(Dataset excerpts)
=======
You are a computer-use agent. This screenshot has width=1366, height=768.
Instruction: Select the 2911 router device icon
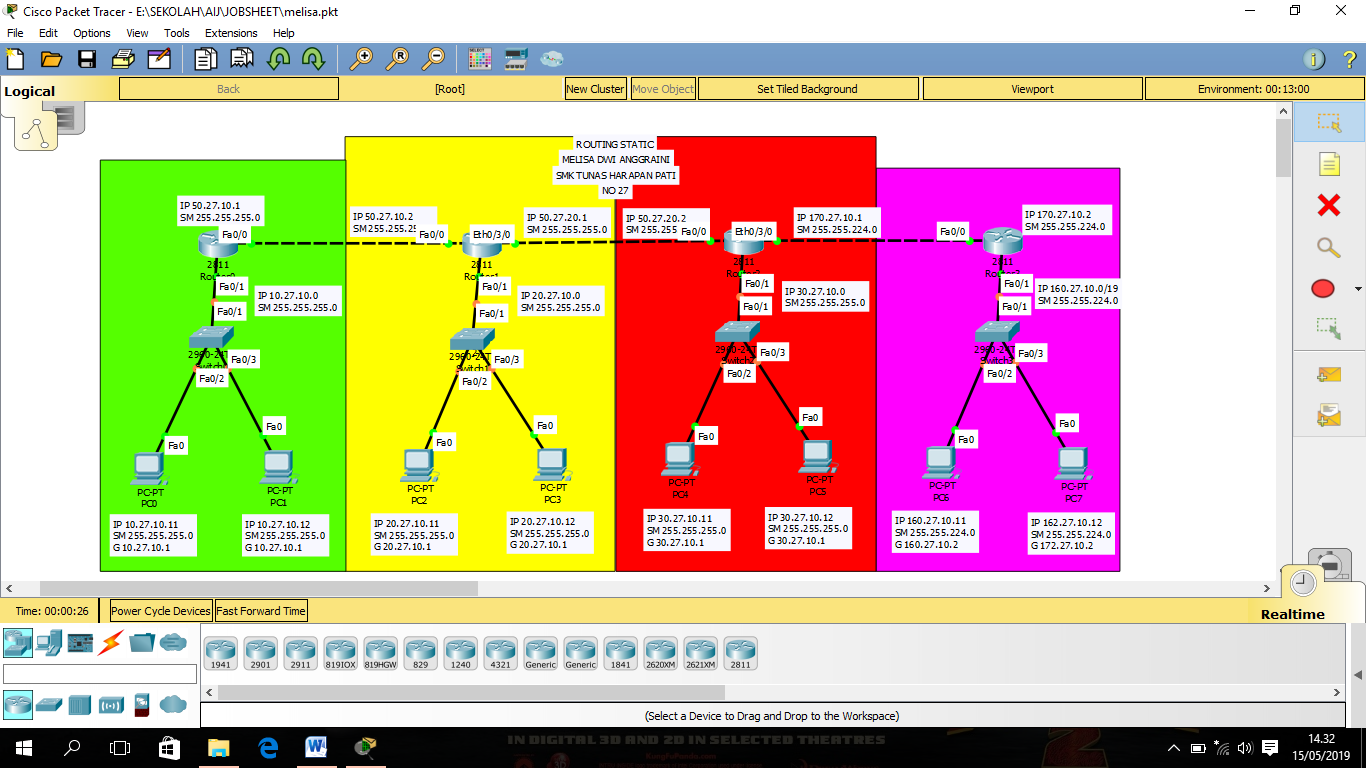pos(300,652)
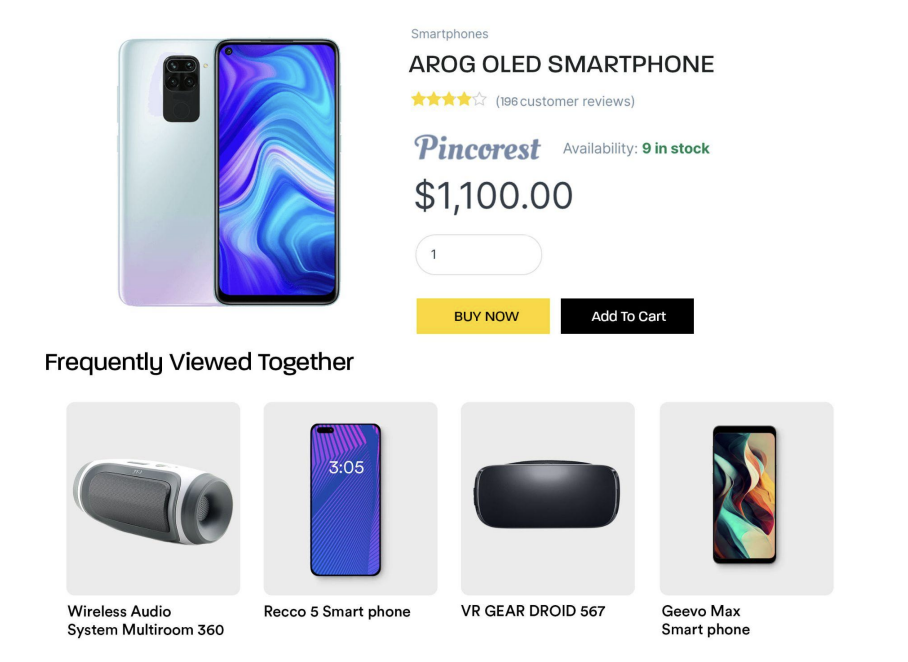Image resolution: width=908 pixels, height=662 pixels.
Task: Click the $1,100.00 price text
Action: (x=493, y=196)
=======
● DIRECTIONS FOR THIS TASK: Reproduce these records exactly, but not the pictures.

● OUTPUT FOR THIS EXERCISE:
You are a computer-use agent. This screenshot has width=1366, height=768.
Instruction: Select the 2911 router device icon
pos(300,652)
Image resolution: width=908 pixels, height=662 pixels.
Task: Click the $1,100.00 price text
Action: (x=493, y=196)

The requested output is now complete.